Description of Project
Type 1 diabetes (T1D) is a chronic autoimmune disease that develops due to a gradual immune-mediated destruction of the insulin-producing β cells in the pancreas, leading to increased blood glucose, severe complications, and reduced life expectancy. Over 9 million people worldwide have T1D. The exact mechanisms underlying T1D are poorly understood, and the disease is neither preventable nor curable. Identification of novel biomarkers and therapeutic targets is necessary to preserve the β cells in individuals with pre- and new-onset T1D. Research indicates that a group of proteins, known as cathepsins, play important roles in the development and progression of T1D. Preliminary data indicate that cathepsins are dysregulated within the pancreatic tissue during T1D and associate with disease duration.
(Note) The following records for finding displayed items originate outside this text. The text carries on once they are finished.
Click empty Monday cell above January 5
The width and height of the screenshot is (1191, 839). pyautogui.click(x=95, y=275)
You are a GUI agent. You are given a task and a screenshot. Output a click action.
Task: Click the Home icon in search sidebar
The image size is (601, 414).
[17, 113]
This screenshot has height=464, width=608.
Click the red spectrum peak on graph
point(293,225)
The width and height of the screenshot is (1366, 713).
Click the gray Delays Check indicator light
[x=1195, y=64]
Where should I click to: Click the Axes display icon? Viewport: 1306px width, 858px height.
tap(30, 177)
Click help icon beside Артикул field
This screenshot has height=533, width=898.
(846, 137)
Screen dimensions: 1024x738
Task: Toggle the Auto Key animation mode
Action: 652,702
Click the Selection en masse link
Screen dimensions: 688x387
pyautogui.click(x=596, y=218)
A recent study from our group indicates that cathepsin S is induced and secreted from the pancreatic β cells during T1D development, and that elevated cathepsin S levels are present in the circulation of individuals with new-onset T1D and high-risk siblings. Together, the preliminary and published data demonstrate a promising biomarker potential for cathepsin S in relation to the onset of T1D. Using cellular model systems of β cells and immune cells, pancreatic tissues from human donors, and blood samples from individuals with T1D, the project aims to investigate how cathepsins are involved in the β-cell demise in T1D and to further explore the clinical potential of cathepsin S as a predictor of T1D. This multidisciplinary and collaborative project will increase our knowledge of the disease mechanisms in T1D. Importantly, it provides a basis for development of future prevention and intervention strategies and better clinical care for patients with T1D.
Anticipated Outcome
The published and preliminary data demonstrate a great clinical potential for cathepsin S and its family members, which this project proposes to explore further. We anticipate that the project will help unravel the underlying disease mechanisms in type 1 diabetes (T1D) by shedding light on the islet cell type expression and localization of the dysregulated cathepsins, both under physiological and pathological conditions. The societal and commercial implications of this research are significant, potentially leading to the identification of new therapeutic targets for pre-clinical trials and novel biomarkers that could advance the development of more sophisticated diagnostic tools. These advancements could enable more precise monitoring of disease progression and treatment effectiveness in T1D. Although the proposed project focuses on T1D, the results from the project will also be valuable for researchers with other focus areas, e.g., other autoimmune diseases and type 2 diabetes.
Relevance to T1D
Identification of novel biomarkers and therapeutic targets is necessary to preserve the β cells in individuals with pre- and new-onset T1D. The proposed project could make a broad impact in this field. Cathepsin S may be a marker of islet inflammation or β-cell function in T1D and thus be useful as an early diagnostic biomarker for identification of individuals for inclusion in β-cell-preserving intervention studies. The cathepsins also have potential as future therapeutic targets in T1D. The project is thus well aligned with the Breakthrough T1D Research Priority Area “Prevention”.